> [Data]
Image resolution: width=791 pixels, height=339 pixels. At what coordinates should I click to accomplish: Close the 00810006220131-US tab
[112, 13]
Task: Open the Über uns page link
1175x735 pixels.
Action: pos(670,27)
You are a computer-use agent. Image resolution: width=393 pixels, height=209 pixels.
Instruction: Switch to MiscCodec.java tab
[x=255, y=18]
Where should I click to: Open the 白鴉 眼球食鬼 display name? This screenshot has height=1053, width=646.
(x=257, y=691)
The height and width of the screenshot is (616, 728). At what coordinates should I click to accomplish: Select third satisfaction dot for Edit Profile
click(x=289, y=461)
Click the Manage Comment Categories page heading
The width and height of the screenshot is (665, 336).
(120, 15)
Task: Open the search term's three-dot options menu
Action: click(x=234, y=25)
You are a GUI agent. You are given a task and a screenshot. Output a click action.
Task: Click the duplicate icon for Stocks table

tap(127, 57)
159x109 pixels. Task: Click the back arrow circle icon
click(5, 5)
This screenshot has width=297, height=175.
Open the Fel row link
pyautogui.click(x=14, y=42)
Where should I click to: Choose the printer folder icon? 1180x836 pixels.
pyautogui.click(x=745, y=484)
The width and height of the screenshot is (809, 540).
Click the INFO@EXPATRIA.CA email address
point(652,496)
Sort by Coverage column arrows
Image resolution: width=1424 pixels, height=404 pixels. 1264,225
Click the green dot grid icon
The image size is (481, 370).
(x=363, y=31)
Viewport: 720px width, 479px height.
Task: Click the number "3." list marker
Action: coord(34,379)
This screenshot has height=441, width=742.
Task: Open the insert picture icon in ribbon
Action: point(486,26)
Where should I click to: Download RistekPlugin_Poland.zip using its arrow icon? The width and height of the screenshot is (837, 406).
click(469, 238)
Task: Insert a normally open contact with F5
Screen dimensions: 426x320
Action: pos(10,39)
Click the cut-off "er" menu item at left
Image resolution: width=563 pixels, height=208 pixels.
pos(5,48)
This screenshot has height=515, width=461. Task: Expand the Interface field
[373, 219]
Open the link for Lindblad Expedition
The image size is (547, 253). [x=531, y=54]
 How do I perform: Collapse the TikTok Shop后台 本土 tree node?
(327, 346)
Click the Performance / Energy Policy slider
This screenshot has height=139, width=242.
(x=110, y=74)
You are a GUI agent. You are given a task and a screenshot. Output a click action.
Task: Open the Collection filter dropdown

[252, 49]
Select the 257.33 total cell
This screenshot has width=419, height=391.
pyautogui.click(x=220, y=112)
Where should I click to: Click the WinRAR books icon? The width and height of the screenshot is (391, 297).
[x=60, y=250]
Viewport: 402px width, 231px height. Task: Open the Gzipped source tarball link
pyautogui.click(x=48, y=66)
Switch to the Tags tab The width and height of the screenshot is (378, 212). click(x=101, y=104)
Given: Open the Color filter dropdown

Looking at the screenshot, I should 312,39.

> [Work to be completed]
Where the word "page" appears in a line of the entries, copy that line.

> [Exercise solution]
Task: Open the Über uns page link
Click the Manage Comment Categories page heading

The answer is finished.